Sunday, July 09, 2006

The New York Times teaches us a lesson, but misses much of the point itself

Here is a link to a NYT’s article by Edmund Andrews, “Surprising Jump in Tax Revenues is Curbing Deficit”.

One lesson illustrated by the story is the surprising amount of uncertainty in economic forecasts. Short term forecasts typically are very wrong. Long term forecasts typically are more uncertain than short term forecasts. Nobody knows much about what will happen long term. Would the stock market fluctuate so much as it does if economic variables could be forecasted accurately? The author fails to point this out.

Another lesson is that politicians and the media typically talk as if their favorite economic forecasts are accurate, despite that they are not. The author fails to point this out.

A third lesson is that politicians and the media get away with their spin because it is successful in influencing voters. Hence, voters' understanding of the issues is the problem, not the media and politicians. The author fails to point this out.

Here are some excerpts, with my comments.

An unexpectedly steep rise in tax revenues from corporations and the wealthy is driving down the projected budget deficit this year, even though spending has climbed sharply because of the war in Iraq and the cost of hurricane relief.

The unexpected is about all that can be really expected.

Congressional analysts say the surprise windfall could shrink the deficit this year to $300 billion, from $318 billion in 2005 and an all-time high of $412 billion in 2004.

"The fact is that revenues are way below what the administration said they would be a few years ago," said Thomas S. Kahn, staff director for Democrats on the House Budget Committee. "The long-term prognosis is still very, very bleak, and the administration doesn't have any kind of long-term plan."

This spin simply shows that Mr. Kahn is unable to address the real issues. Does he have a better forecasting methodology? Does he have a long-term plan?

The surge could also evaporate as quickly as it appeared. Over the past decade, tax revenues have become much more volatile, alternately soaring and plunging in the wake of swings in the stock market and repeatedly defying government projections.

Have tax revenues become more volatile? Where is the evidence? Should we take the NYT’s word?

Both supporters and critics of Mr. Bush cautioned against attributing much long-term significance to the recent fiscal improvement, in part because tax revenues have become more volatile.

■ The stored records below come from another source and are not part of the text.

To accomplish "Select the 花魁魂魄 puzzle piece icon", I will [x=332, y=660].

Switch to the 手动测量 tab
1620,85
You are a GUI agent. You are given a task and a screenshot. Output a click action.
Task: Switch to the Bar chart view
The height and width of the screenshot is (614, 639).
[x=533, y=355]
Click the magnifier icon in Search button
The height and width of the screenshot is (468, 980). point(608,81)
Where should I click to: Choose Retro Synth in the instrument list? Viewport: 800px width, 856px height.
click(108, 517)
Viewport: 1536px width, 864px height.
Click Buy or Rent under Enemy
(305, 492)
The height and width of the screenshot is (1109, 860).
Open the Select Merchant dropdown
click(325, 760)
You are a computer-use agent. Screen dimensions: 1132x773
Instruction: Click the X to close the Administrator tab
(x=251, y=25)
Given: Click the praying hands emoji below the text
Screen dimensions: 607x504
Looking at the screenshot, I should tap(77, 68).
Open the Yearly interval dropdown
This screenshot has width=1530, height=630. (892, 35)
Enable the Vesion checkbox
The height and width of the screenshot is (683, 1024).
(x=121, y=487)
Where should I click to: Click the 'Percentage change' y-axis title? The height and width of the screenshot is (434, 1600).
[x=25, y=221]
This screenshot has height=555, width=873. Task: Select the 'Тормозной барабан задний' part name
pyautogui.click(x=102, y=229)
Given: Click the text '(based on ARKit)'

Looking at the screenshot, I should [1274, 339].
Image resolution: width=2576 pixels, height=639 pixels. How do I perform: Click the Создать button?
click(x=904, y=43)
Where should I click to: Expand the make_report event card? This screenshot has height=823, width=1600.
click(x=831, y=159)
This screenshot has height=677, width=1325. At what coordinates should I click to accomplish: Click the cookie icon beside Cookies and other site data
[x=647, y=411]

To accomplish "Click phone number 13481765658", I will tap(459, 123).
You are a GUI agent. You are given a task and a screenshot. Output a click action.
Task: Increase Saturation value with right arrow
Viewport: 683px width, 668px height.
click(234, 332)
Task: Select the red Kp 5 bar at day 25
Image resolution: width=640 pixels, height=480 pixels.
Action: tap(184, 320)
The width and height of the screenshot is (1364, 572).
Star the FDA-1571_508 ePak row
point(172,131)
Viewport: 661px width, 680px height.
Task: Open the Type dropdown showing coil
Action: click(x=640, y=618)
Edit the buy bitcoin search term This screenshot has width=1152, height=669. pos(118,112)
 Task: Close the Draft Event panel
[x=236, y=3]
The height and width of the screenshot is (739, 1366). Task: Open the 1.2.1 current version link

Volatility is different from trend. If up volatility is not to be extrapolated, why should down volatility be extrapolated? If neither is to be extrapolated, what does that imply about all the media and political spin? Why does the author quote the spin without noting that it is rubbish?

Compared with the size of the economy, tax revenues are still below historical norms and far below what the administration predicted as recently as 2003.

More spin. Tax revenues also are far higher than others predicted as recently as 2003. This is not mentioned. Why?

Low tax revenues as a percent of the economy may be good. They may increase growth and increase the present value of tax revenues. This possibility is not mentioned. Why?